Apparently, you tell voters that they’re voting on whether to remove Keir Starmer from Downing Street. I’m not making that up. They are, but I’m not. The nationalists have unveiled their re-election campaign with a poster of Starmer and the words ‘Gone in 100 Days?’
100? Amateurs! Andy Burnham will have found a way to remove him long before then. In case there is any doubt as to their line of argument, the party has made it explicit: ‘At the Scottish elections on 7 May, the people of Scotland will be handed the power to sack Keir Starmer and choose a fresh start with independence by voting SNP.’
Mary McCarthy once said of Lillian Hellman: ‘Every word she writes is a lie, including and and the’. When it comes to the SNP, I wouldn’t even trust the punctuation. On 7 May, the people of Scotland will not be handed the power to sack Keir Starmer. For one, prime ministers aren’t appointed or dismissed at the ballot box; that prerogative belongs to the sovereign. For another, this will be an election to the Scottish Parliament, not the UK parliament, and the prime minister is a UK minister, not a Scottish minister. The Scottish Parliament has as much power to remove the prime minister of Britain as it has to remove the prime minister of Burkina Faso.

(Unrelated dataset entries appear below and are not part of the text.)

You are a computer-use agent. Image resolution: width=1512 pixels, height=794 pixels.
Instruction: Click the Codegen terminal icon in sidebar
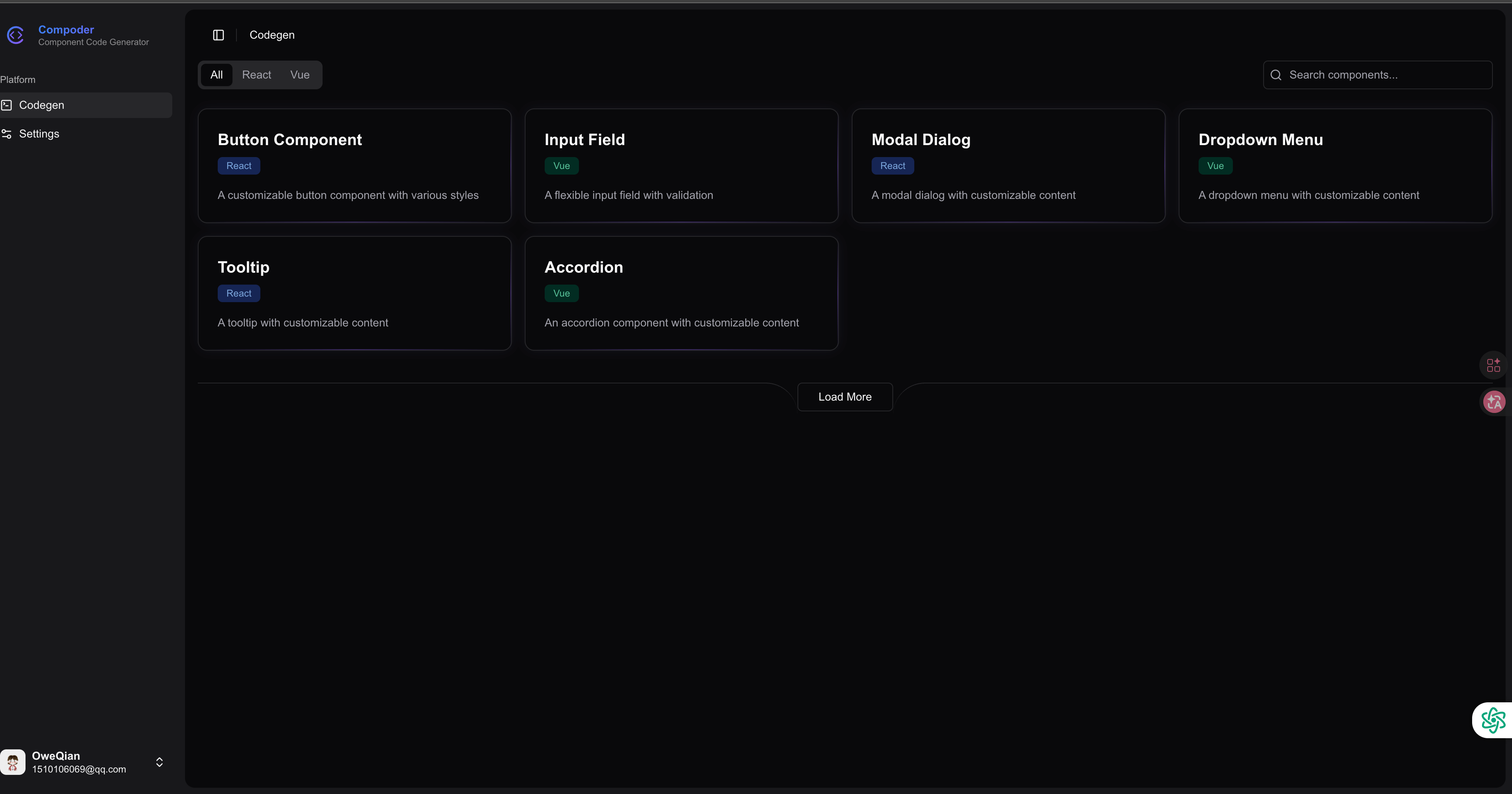[6, 105]
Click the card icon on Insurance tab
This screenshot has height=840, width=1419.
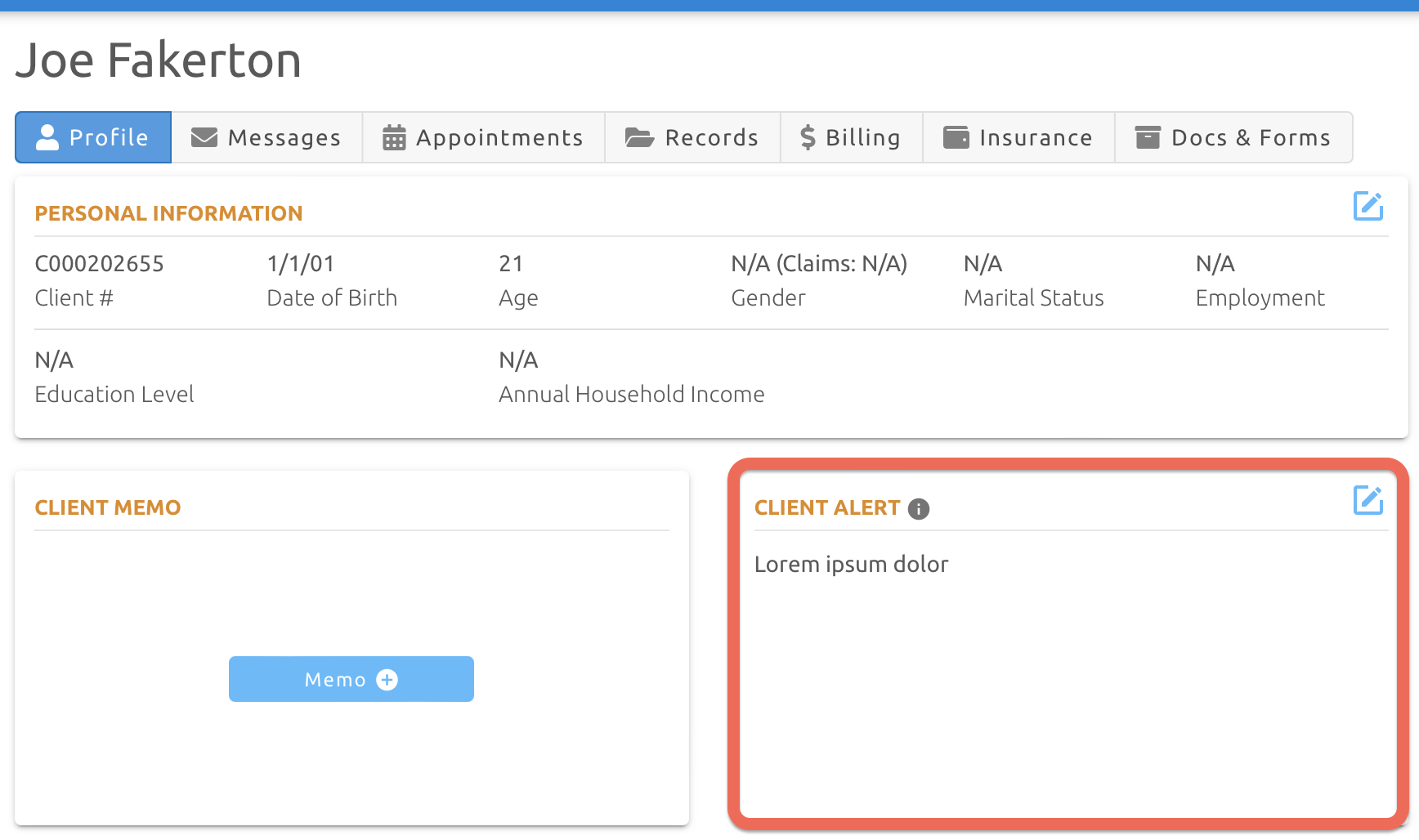(956, 137)
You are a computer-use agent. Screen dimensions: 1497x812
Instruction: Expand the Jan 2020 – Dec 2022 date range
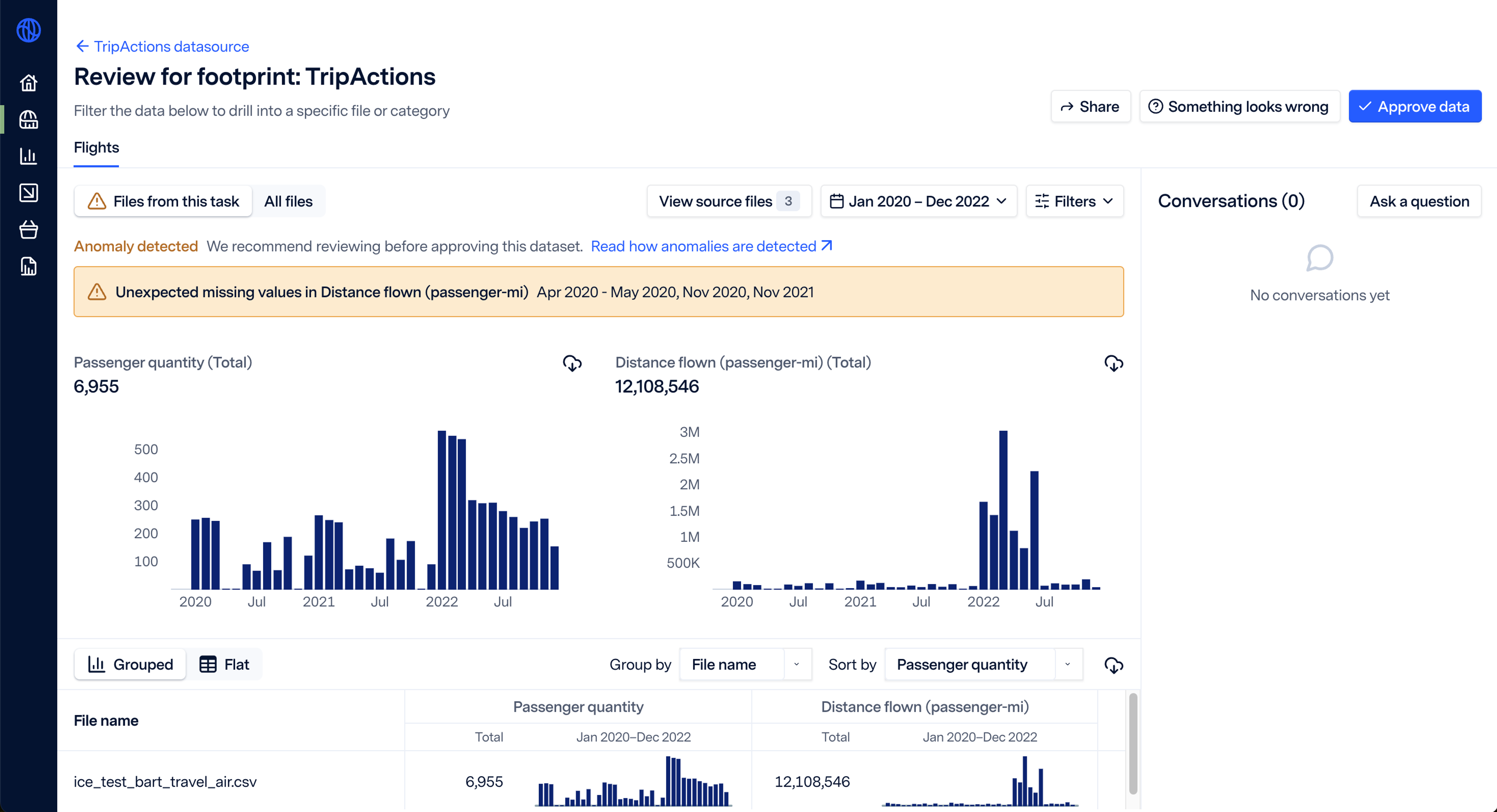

Somehow, this isn’t even the most fanciful part of the SNP’s claim. The elections on 7 May are also not an opportunity to choose a fresh start with independence by voting SNP. The Union is reserved to the UK parliament and, again, this is an election to the Scottish Parliament. The Supreme Court has confirmed that legislating for an independence referendum falls outwith Holyrood’s competency. The outcome of May’s elections will have no effect on the constitutional arrangements that govern the UK. For that matter, to anyone still voting SNP to advance the cause of independence in 2026, I am a Nigerian prince and have a $100,000,000,000 fortune which I need to deposit in your bank account.

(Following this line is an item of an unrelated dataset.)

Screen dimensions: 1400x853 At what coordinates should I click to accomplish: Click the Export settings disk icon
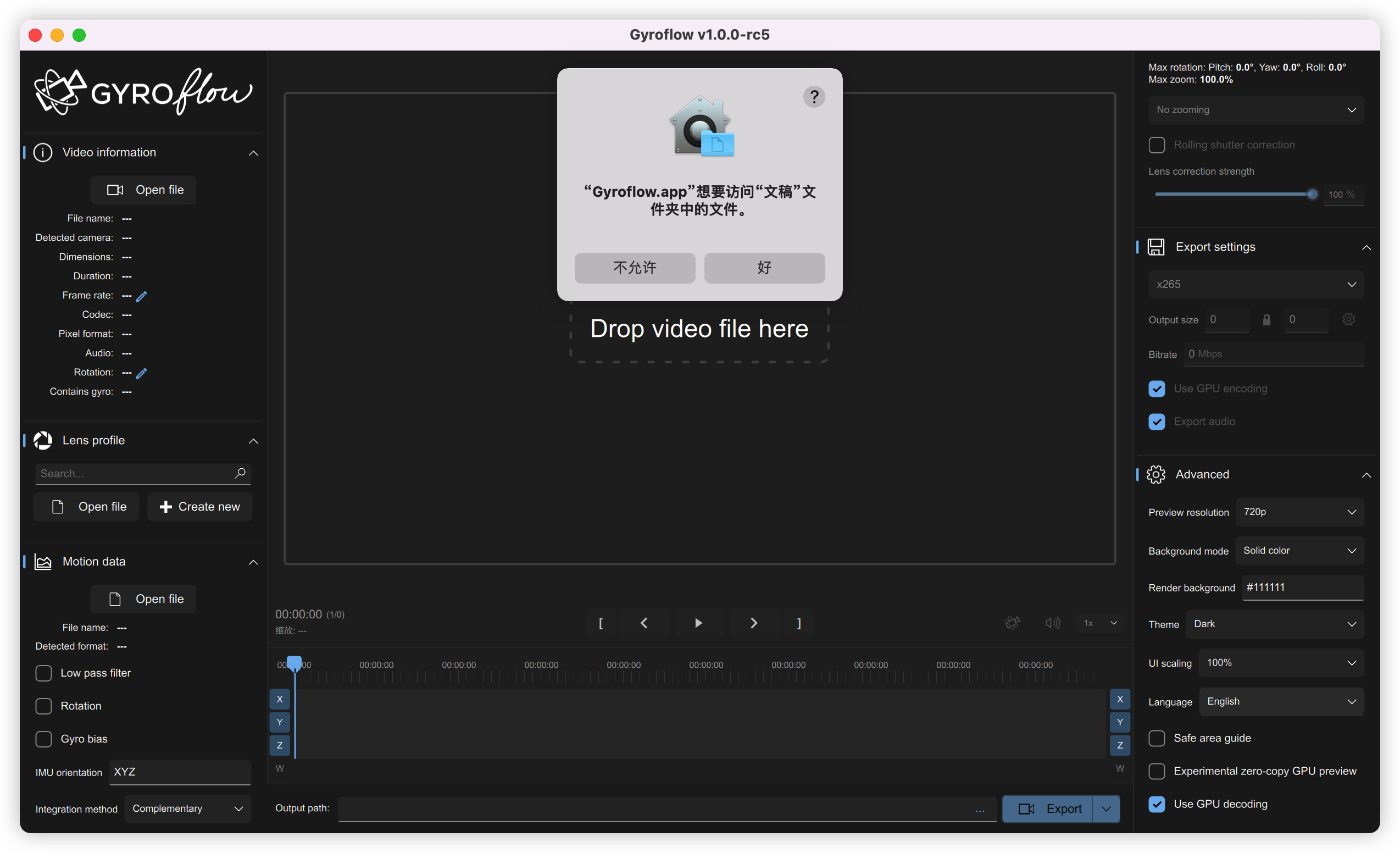(1156, 247)
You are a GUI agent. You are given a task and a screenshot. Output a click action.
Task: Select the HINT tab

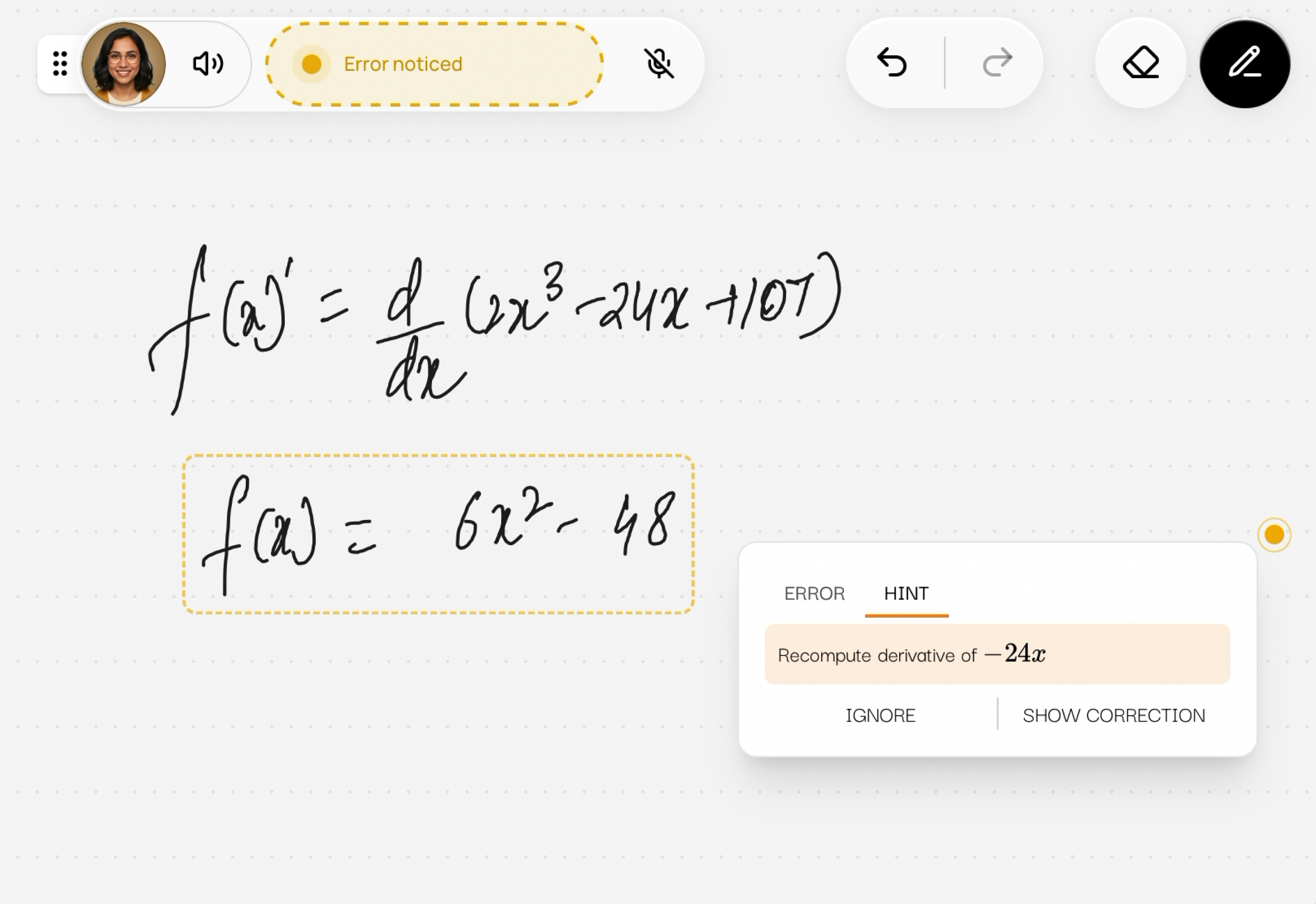[906, 594]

Can I take a wild guess at what’s going on here? I wonder if the SNP’s internal polling is less bullish than the public polls we’ve seen so far. I wonder if they say the party is on course to win the most seats at Holyrood but will fall well short of a majority, maybe so short that even the Greens wouldn’t be able to get them over the 65-seat finish line. In that scenario, they would likely still form the next government but they would have to compromise with the opposition to get legislation passed. They would have to discover a virtue utterly alien to the SNP: humility.
If this is what’s behind the ‘sack Starmer’ campaign, maybe it’s a base motivation issue, or maybe it’s Reform tempting some immigration-sceptical and socially conservative supporters, or maybe leader John Swinney is trying to keep the ambitious Stephen Flynn at bay. (Good luck.) Whatever is going on, the SNP appears much less assured going into this election than previous Holyrood polls. I wouldn’t say they’re panicked, but they’re certainly nervy.